:: Dataset records

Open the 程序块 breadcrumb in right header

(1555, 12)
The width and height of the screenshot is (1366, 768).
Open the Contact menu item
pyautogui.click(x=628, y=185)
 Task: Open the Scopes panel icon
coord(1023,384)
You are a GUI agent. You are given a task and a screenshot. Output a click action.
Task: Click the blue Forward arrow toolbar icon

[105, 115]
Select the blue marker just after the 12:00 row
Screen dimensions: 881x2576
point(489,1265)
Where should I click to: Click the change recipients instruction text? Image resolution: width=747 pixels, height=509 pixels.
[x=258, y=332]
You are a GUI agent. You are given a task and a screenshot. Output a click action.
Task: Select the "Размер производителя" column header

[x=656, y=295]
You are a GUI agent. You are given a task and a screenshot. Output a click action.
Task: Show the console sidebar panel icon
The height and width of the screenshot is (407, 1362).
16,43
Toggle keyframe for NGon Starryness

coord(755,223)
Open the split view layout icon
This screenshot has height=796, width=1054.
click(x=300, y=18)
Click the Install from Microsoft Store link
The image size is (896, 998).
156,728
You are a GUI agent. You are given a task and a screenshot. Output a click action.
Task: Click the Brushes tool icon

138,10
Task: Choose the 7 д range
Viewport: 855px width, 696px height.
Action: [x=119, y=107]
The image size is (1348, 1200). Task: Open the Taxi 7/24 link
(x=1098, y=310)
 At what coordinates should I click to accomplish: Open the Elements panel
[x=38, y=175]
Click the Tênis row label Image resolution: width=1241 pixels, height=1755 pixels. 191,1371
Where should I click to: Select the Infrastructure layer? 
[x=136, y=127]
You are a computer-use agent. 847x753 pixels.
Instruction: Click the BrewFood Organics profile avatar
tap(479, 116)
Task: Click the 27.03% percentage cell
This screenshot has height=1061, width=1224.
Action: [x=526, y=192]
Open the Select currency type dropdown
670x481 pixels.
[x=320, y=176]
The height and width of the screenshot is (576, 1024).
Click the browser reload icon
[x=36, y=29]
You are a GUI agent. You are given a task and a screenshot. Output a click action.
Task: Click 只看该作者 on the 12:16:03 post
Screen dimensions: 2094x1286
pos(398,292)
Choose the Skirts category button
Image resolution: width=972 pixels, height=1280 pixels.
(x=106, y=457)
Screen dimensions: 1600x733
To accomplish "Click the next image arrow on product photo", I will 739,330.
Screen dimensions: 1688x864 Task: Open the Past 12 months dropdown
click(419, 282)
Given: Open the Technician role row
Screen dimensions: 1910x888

::::

§ What to do: Reproduce every row above verbatim, keeping the original line order, spacing, and punctuation.

§ Completed exercise:
Open the 程序块 breadcrumb in right header

(1555, 12)
The width and height of the screenshot is (1366, 768).
Open the Contact menu item
pyautogui.click(x=628, y=185)
 Task: Open the Scopes panel icon
coord(1023,384)
You are a GUI agent. You are given a task and a screenshot. Output a click action.
Task: Click the blue Forward arrow toolbar icon

[105, 115]
Select the blue marker just after the 12:00 row
Screen dimensions: 881x2576
point(489,1265)
Where should I click to: Click the change recipients instruction text? Image resolution: width=747 pixels, height=509 pixels.
[x=258, y=332]
You are a GUI agent. You are given a task and a screenshot. Output a click action.
Task: Select the "Размер производителя" column header

[x=656, y=295]
You are a GUI agent. You are given a task and a screenshot. Output a click action.
Task: Show the console sidebar panel icon
The height and width of the screenshot is (407, 1362).
16,43
Toggle keyframe for NGon Starryness

coord(755,223)
Open the split view layout icon
This screenshot has height=796, width=1054.
click(x=300, y=18)
Click the Install from Microsoft Store link
The image size is (896, 998).
156,728
You are a GUI agent. You are given a task and a screenshot. Output a click action.
Task: Click the Brushes tool icon

138,10
Task: Choose the 7 д range
Viewport: 855px width, 696px height.
Action: [x=119, y=107]
The image size is (1348, 1200). Task: Open the Taxi 7/24 link
(x=1098, y=310)
 At what coordinates should I click to accomplish: Open the Elements panel
[x=38, y=175]
Click the Tênis row label Image resolution: width=1241 pixels, height=1755 pixels. 191,1371
Where should I click to: Select the Infrastructure layer? 
[x=136, y=127]
You are a computer-use agent. 847x753 pixels.
Instruction: Click the BrewFood Organics profile avatar
tap(479, 116)
Task: Click the 27.03% percentage cell
This screenshot has height=1061, width=1224.
Action: [x=526, y=192]
Open the Select currency type dropdown
670x481 pixels.
[x=320, y=176]
The height and width of the screenshot is (576, 1024).
Click the browser reload icon
[x=36, y=29]
You are a GUI agent. You are given a task and a screenshot. Output a click action.
Task: Click 只看该作者 on the 12:16:03 post
Screen dimensions: 2094x1286
pos(398,292)
Choose the Skirts category button
Image resolution: width=972 pixels, height=1280 pixels.
(x=106, y=457)
Screen dimensions: 1600x733
To accomplish "Click the next image arrow on product photo", I will 739,330.
Screen dimensions: 1688x864 Task: Open the Past 12 months dropdown
click(419, 282)
Given: Open the Technician role row
Screen dimensions: 1910x888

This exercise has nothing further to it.